Datangnya Ramadan menjadi bulan yang ditunggu-tunggu oleh umat muslim di seluruh dunia. Pasalnya, bukan hanya bahagia menyambut bulan yang penuh rahmat, tapi juga tradisi dan budaya yang menyertainya.
Tradisi yang tidak bisa dilewatkan begitu saja setiap Ramadan adalah berburu takjil. Berburu takjil identik dengan mencari bermacam makanan untuk disantap saat berbuka. Kata berburu menjadi bentuk penggambaran suasana penuh semangat dan kegembiraan ketika mencari takjil. Tradisi takjil menjadi simbol kebersamaan dan kedermawanan di berbagai lapisan masyarakat.
Tahun lalu, media sosial ramai memperbincangkan soal “war takjil”. Pasalnya, umat islam dan non-islam saling berburu takjil menjelang berbuka, bahkan umat non-islam melebihi umat islam sendiri. Mereka beramai-ramai mencuri start sejak jam tiga sore.
Gurauan war takjil ini bahkan dibicarakan oleh seorang pendeta, Marcel dalam khutbahnya, “Soal agama kita toleran, tapi soal takjil kita duluan”, yang kemudian dibalas gelak tawa jemaahnya.
Alih-alih mendapat cibiran negatif, ucapan sang pendeta dibalas oleh umat muslim dengan candaan juga. Dalam beberapa komentar menyebutkan bahwa nantinya saat paskah umat muslim akan balas menghabiskan telur paskah.
Peristiwa war takjil ini jelas mendapat respons positif dengan bertebarannya komentar lucu di dunia maya. Momen war takjil tanpa memandang status agama seolah memperlihatkan kerukunan di Indonesia.
Sejatinya, esensi takjil tidak hanya terletak pada momen berburu hidangan manis yang disajikan untuk berbuka puasa. Takjil sendiri memiliki makna yang dalam pada konteks sosial. Membeli takjil menjadi sebuah momentum pertemuan antara dua kaum yang memberikan nuansa kedamaian.
Banyak masyarakat kemudian akan dihadapi dengan fakta bahwa di sekelilingnya memang terjadi suatu diferensiasi sosial dalam ranah agama. Persis seperti yang dikatakan J.S Furnivall (1990) dalam konteks sosiologi, ciri masyarakat yang majemuk ialah terjadinya interaksi sosial persilangan (interaksi) antar berbeda agama, etnis, dan juga ras.

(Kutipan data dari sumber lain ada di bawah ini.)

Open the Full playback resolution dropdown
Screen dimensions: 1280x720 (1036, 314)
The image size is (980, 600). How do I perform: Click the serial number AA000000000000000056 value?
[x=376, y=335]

Dari hal sekecil dan sesederhana takjil, ternyata memiliki makna yang begitu dalam pada lingkaran sosial kita. Dari manisnya hidangan takjil, kita dapat menciptakan masyarakat yang lebih hangat, ramah, dan inklusif, juga menerapkan nilai persatuan dan kesatuan. Memperluas lingkaran persaudaraan dan membangun jembatan antar kelompok sosial.
Penulis: Hasna Nurul Afifah
Editor: Eka R.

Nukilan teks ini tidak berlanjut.